#### Soal yang Dikerjakan:
(a) Menurut teks tentang jurnalisme warga, profesi apa yang secara tidak langsung terancam oleh jurnalisme warga?
(b) Tuliskan ulang dengan tepat bagian teks tentang jurnalisme warga yang dimulai dengan "Dampak negative lainnya" dan berlanjut sampai "lainnya semakin besar.".

#### Teks Kutipan:
Jurnalisme warga sejatinya memiliki
dampak positif dan negative. Berdampak positif karena dengan adanya jurnalisme
warga, kebutuhan informasi yang semakin berkembang akan terpenuhi. Cepat
diperoleh oleh masyarakat dan mudah diakses, tidak ada berita yang eksplair, karena
diakses cepat. Membantu kerja wartawan ketika wartawan professional berhalangan
meliput. Membuka ruang untuk komentar publik, dimana
pembaca bisa bereaksi, memuji, mengkritk, atau
menambahkan bahan tulisan jurnalis professional. Menambahkan pendapat masyarakat sebagai bagian dari artikel yang ditulis
jurnalis professional. Biasanya ada
kontribusi pendapat dari luar jurnalis, dimana foto kontributor akan ikut diterbitkanSementara
dampak negatifnya adalah dengan adanya jurnalisme warga, pembaca media
konvensional akan semakin berkurang peminatnya karena orang-orang beralih ke media
online. Karena jurnalisme warga membantu berkembang pesatnya media online
dengan menyuguhkan berita-berita yang masih panas.
Dampak negative lainnya adalah, jurnalisme warga secara tidak langsung
mengancam profesi wartawan atau jurnalis professional.
·
Peluang Citizen Jurnalism pada televisi
Tidak hanya merambah pada media online,
citizen jurnalism semakin berkembang dan mengusai media lainnya. Media massa
televisi juga menjadi bagian dari jurnalisme warga. Contoh, siaran on the spot,
banyak menggunakan berita berupa vidio yang di upload warga. Beberapa acara
televisi serupa melakukan hal yang sama. Artinya , peluang jurnalisme warga
semakin besar pada pertelevisian. Sebagian besar media massa tv memiliki media
online yang terus menginformasikan berita-berita yang cepat. Satu visi antara
media massa Tv dan online, menjadikan jurnalisme warga semakinn dibutuhkan. Peluang
warga untuk turut ambil peran dalam menginformasikan berita kepada masyarakat
lainnya semakin besar.

#### Bahan yang Disediakan:
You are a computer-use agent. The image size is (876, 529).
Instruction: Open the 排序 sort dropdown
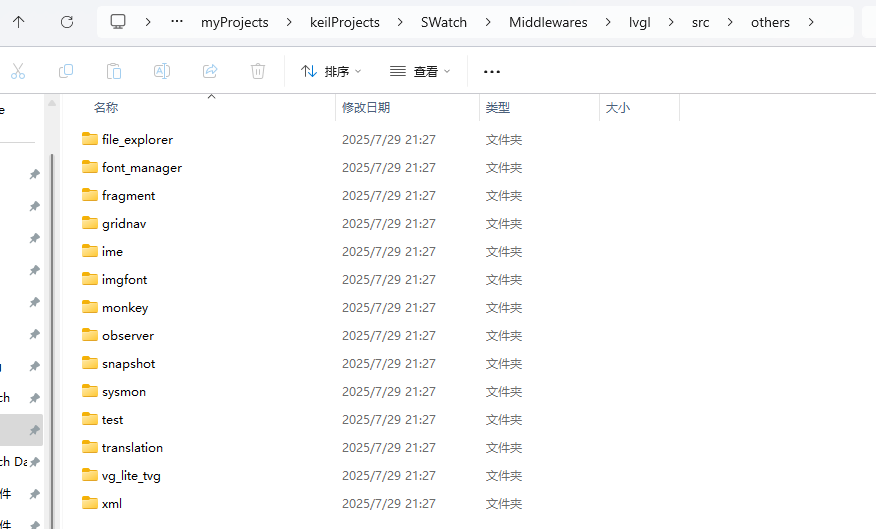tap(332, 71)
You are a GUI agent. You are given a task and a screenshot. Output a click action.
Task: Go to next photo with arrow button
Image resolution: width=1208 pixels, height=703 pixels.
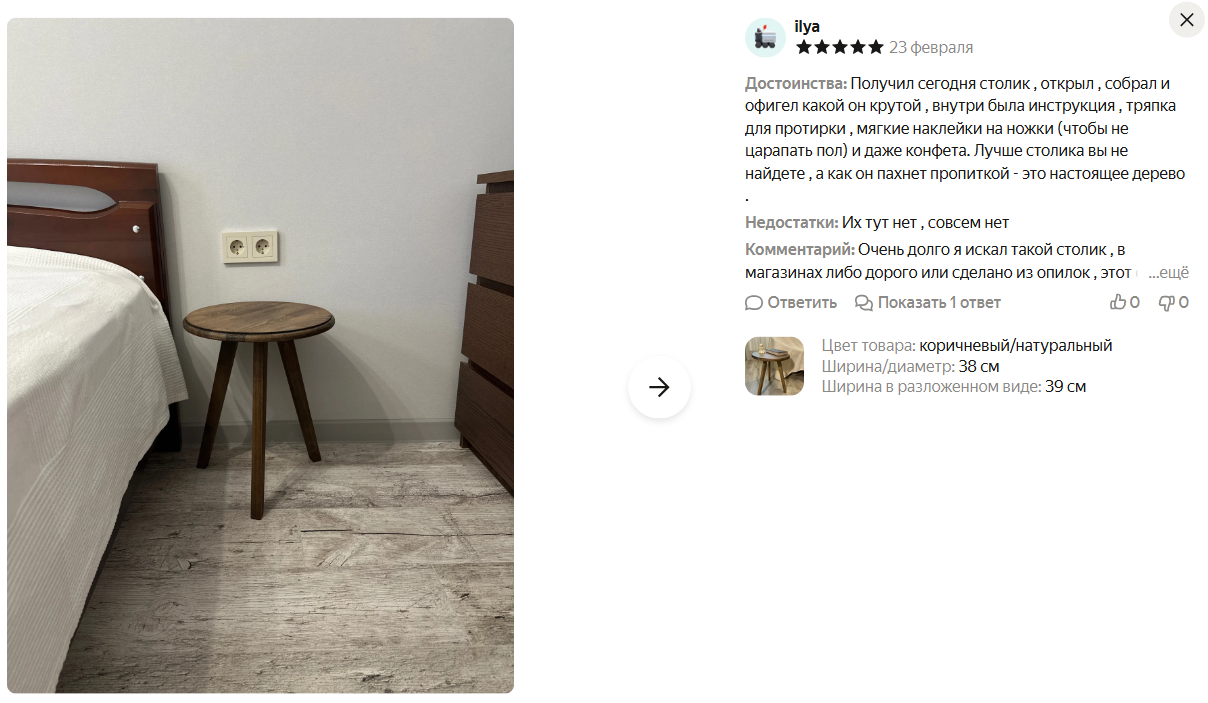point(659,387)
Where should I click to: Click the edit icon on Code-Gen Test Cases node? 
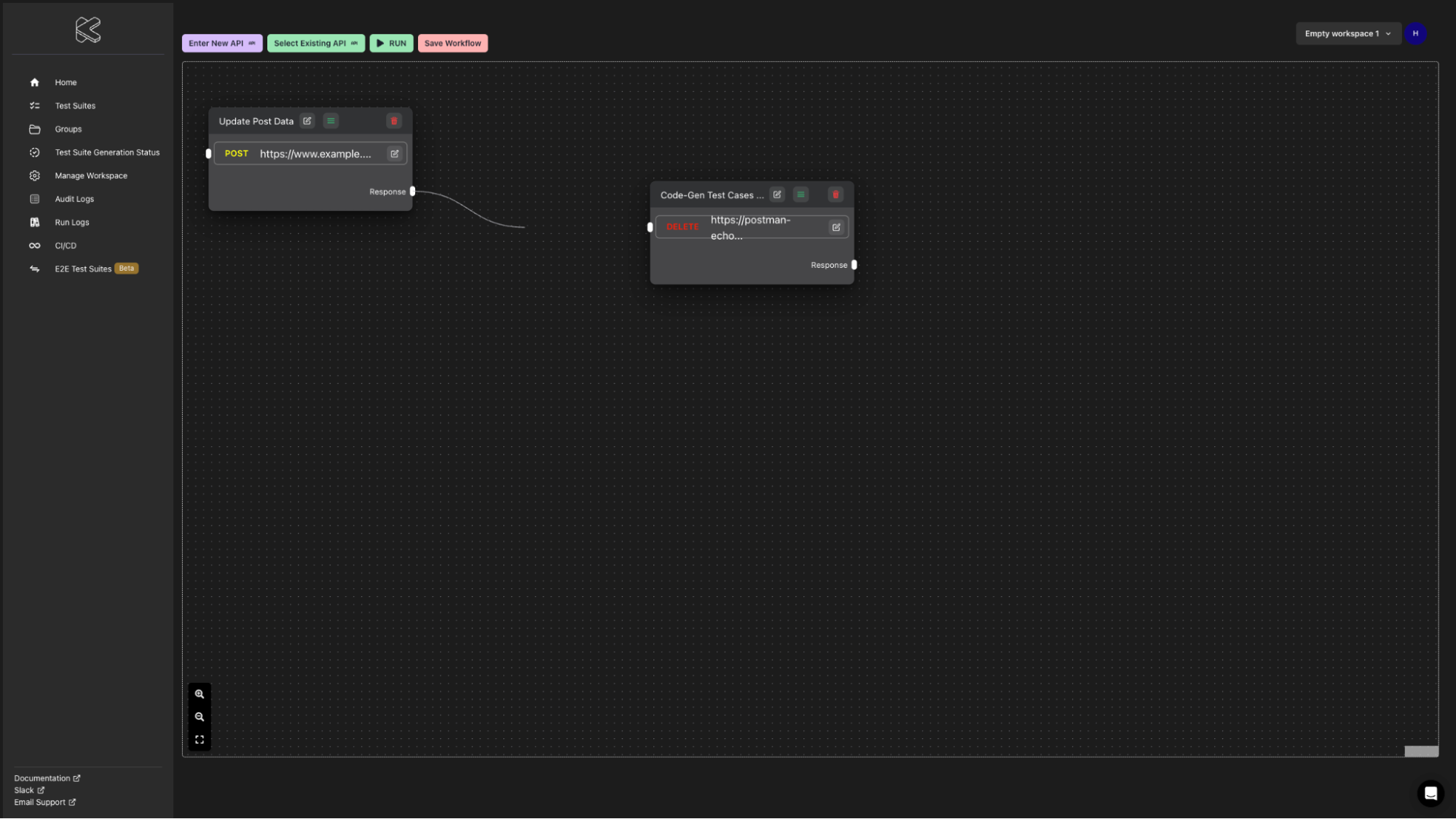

#### Hasil yang Diharapkan:
(a) Profesi wartawan atau jurnalis professional.

(b)
Dampak negative lainnya adalah, jurnalisme warga secara tidak langsung
mengancam profesi wartawan atau jurnalis professional.
·
Peluang Citizen Jurnalism pada televisi
Tidak hanya merambah pada media online,
citizen jurnalism semakin berkembang dan mengusai media lainnya. Media massa
televisi juga menjadi bagian dari jurnalisme warga. Contoh, siaran on the spot,
banyak menggunakan berita berupa vidio yang di upload warga. Beberapa acara
televisi serupa melakukan hal yang sama. Artinya , peluang jurnalisme warga
semakin besar pada pertelevisian. Sebagian besar media massa tv memiliki media
online yang terus menginformasikan berita-berita yang cepat. Satu visi antara
media massa Tv dan online, menjadikan jurnalisme warga semakinn dibutuhkan. Peluang
warga untuk turut ambil peran dalam menginformasikan berita kepada masyarakat
lainnya semakin besar.